→ What is expected: Without any pictures, retype exactly the lines from the one with "Go to homepage (735, 388)" through the final line of the records.

*** Begin section ***

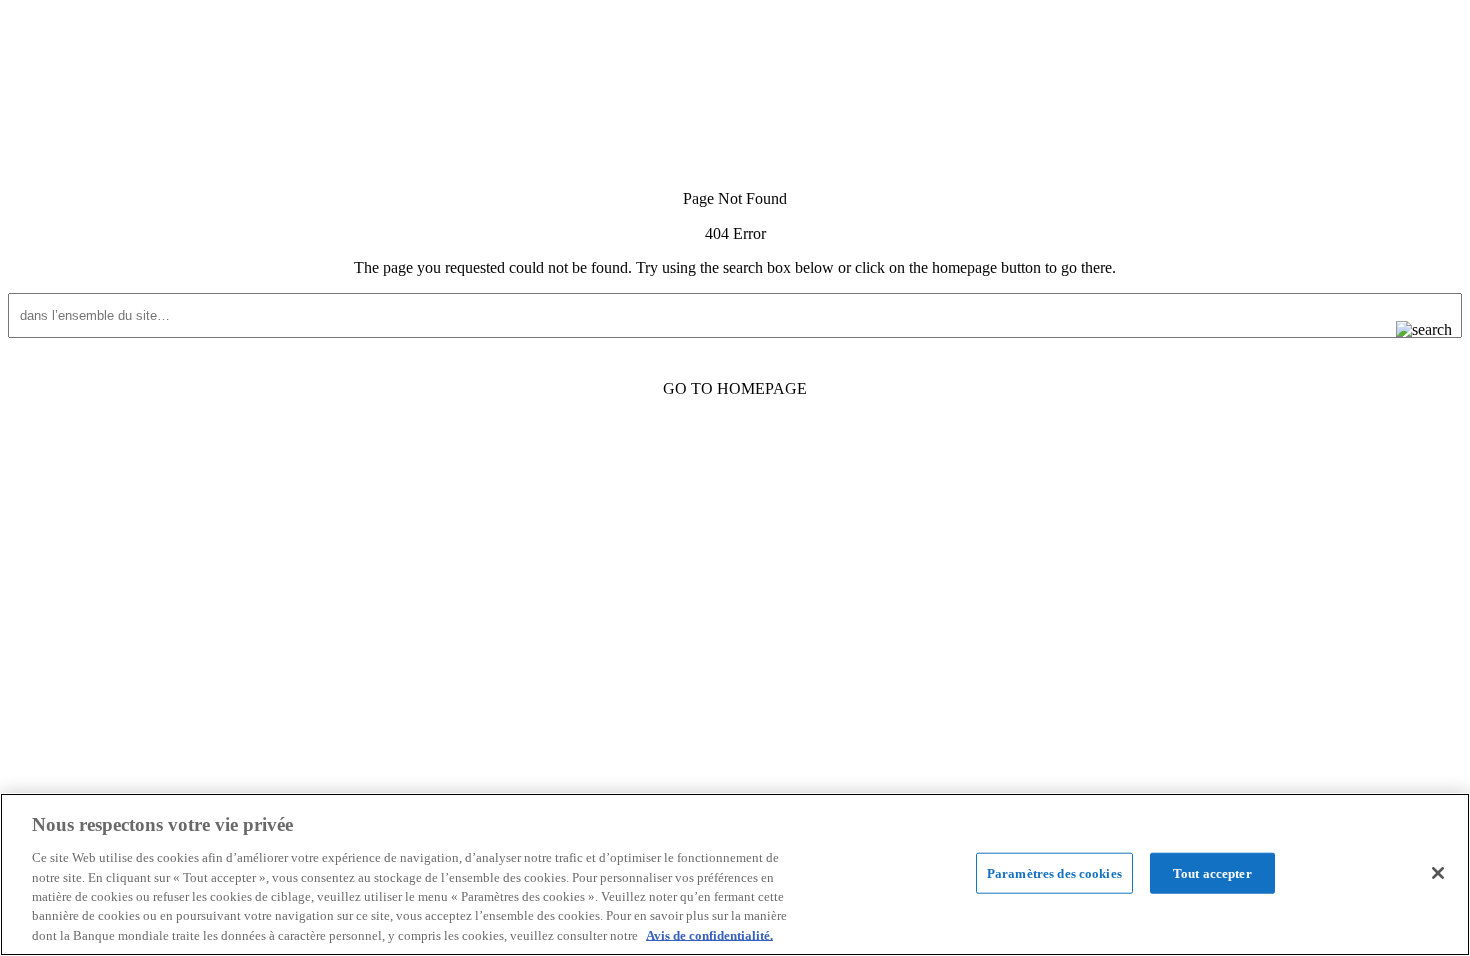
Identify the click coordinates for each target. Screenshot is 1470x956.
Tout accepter (1212, 872)
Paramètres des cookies (1054, 872)
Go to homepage (735, 388)
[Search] (1408, 330)
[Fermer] (1438, 873)
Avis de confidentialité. (709, 935)
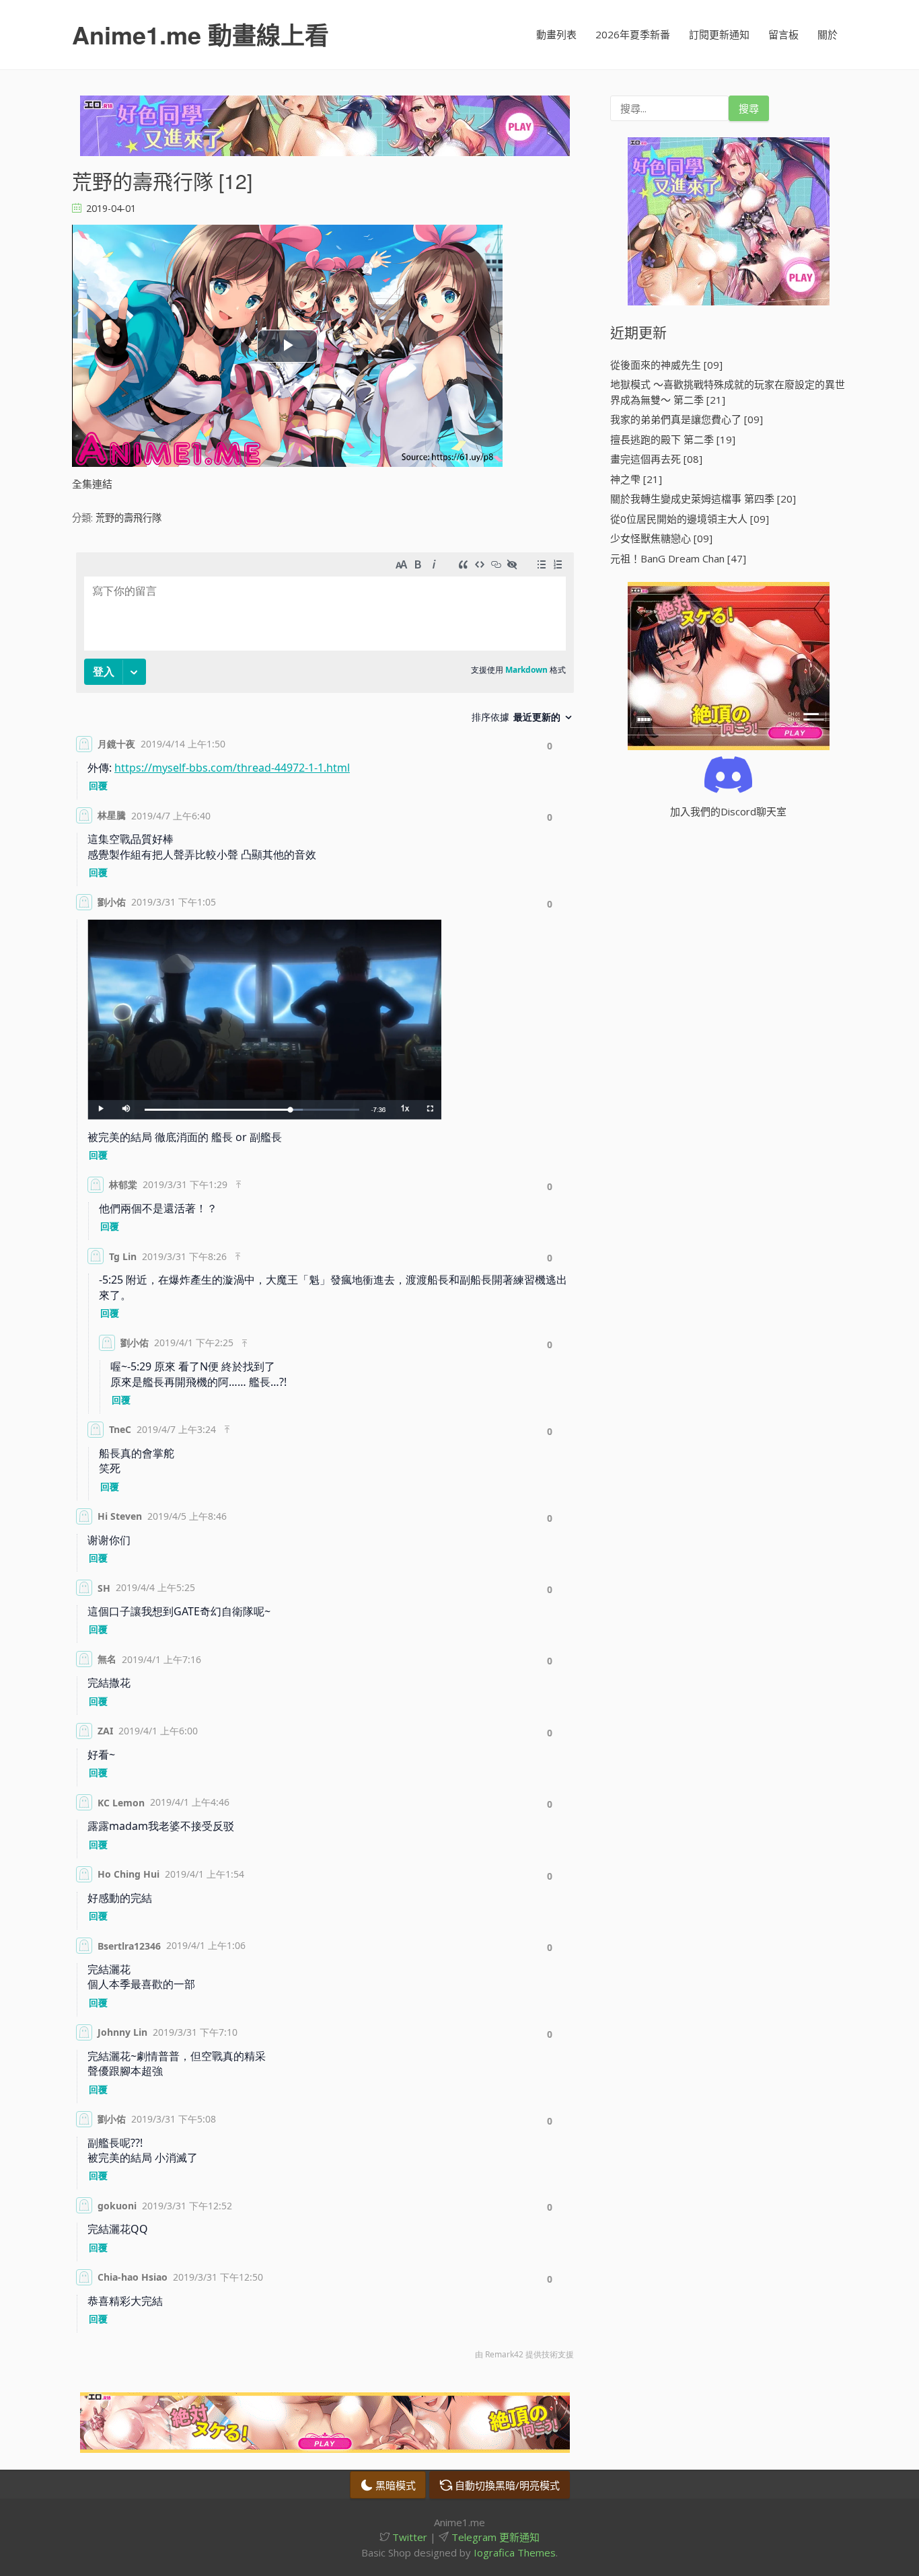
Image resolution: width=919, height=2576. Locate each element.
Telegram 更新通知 (494, 2537)
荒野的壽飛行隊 (128, 517)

*** End section ***

→ Task result:
Go to homepage (735, 388)
[Search] (1408, 330)
[Fermer] (1438, 873)
Avis de confidentialité. (709, 935)
Image resolution: width=919, height=2576. Locate each element.
Telegram 更新通知 (494, 2537)
荒野的壽飛行隊 (128, 517)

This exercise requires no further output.